* Begin GIVEN PASSAGE *
There’s something of interest for everyone on a journey into the 1770s during the Living History-Militia Muster on February 15-16, 2014 at Sycamore Shoals State Historic Park in Elizabethton.

Re-enactors portray a variety of characters and highlight the skills and trades needed by the self-sufficient pioneering families that lived here like rendering salt, a commodity crucial for preserving foods and enhancing flavor.

Sycamore Shoals Living History

Chad Bogart and David “Buck” Simerly render salt and maple syrup – salt kettle on the left and syrup kettle on the right – at Sycamore Shoals State Park. (Photo: Retha Reece)

As Chad Bogart, Historic Interpreter at Sycamore Shoals explained, liquid brine hauled in from salt wells many miles away in Saltville, Virginia was boiled to render salt. Those same salt wells became strategically important during the Civil War. Tanning hides, working leather, cooking over an open hearth, hand sewing, spinning and knitting will be demonstrated too.

Sycamore Shoals hosts living history programs throughout the year, holds a two-day Native American Festival in May, presents an outdoor drama during July and has scenic walks along the Sycamore Shoals of the Watauga River. For details, call 423-543-5808.

Find More History at Ford Loudoun

The 1,200-acre Fort Loudoun State Historic Park overlooks Tellico Lake and tells the story that took place here during the French and Indian War (1754-1763).

I recommend visiting the reconstructed fort, stopping by the interpretative center to see displays of interesting artifacts and viewing a 30-minute video about the history of Fort Loudoun and how the British plan to strengthen ties with the Cherokee ran amok.

Living history garrison weekends, interpretive programs and the 18th Century Trade Faire held each September are all popular events. You may also enjoy the great hiking, fishing and birding. For more information, call 423-884-6217.
* End GIVEN PASSAGE *
● SET OF TASKS:
• 1. Using the historic parks article, explain why rendering salt was an important skill for the pioneering families shown at Sycamore Shoals.
• 2. According to the historic parks article, where did the liquid brine that was boiled to render salt come from?
• 3. Say whether each statement agrees with the historic parks article, quoting the words that decide it: (a) Fort Loudoun State Historic Park covers 1,200 acres. (b) The Native American Festival at Sycamore Shoals lasts one day. (c) The video about Fort Loudoun's history runs 30 minutes.
* Begin GIVEN INFORMATION *
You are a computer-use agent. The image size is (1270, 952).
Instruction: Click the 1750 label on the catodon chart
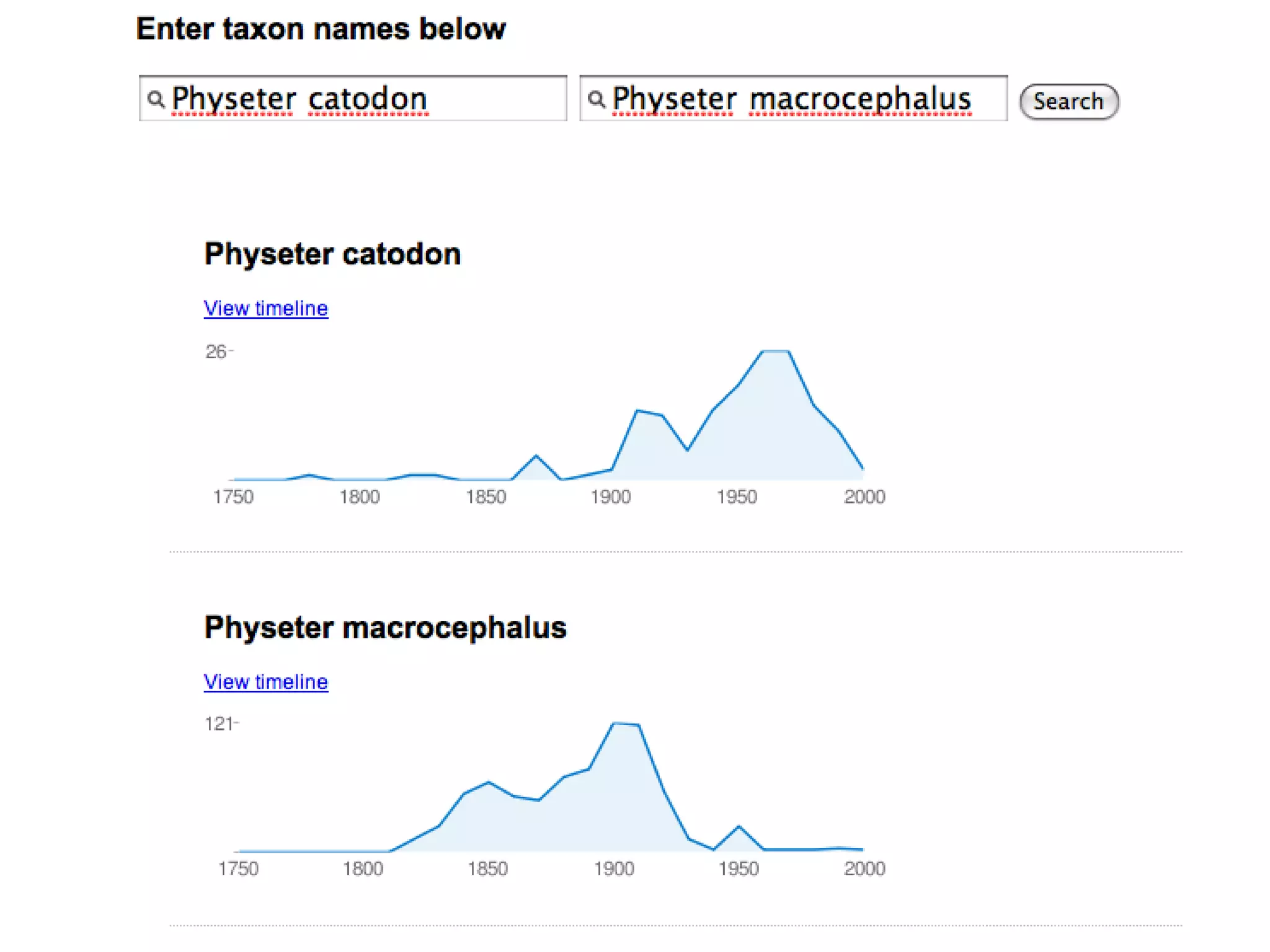233,497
* End GIVEN INFORMATION *
● EXPECTED OUTPUTS:
• 1. Salt was a commodity crucial for preserving foods and enhancing flavor. Self-sufficient pioneering families needed to make it themselves.

• 2. From salt wells many miles away in Saltville, Virginia.

• 3.
(a) Yes: "The 1,200-acre Fort Loudoun State Historic Park"
(b) No: "holds a two-day Native American Festival in May"
(c) Yes: "viewing a 30-minute video about the history of Fort Loudoun"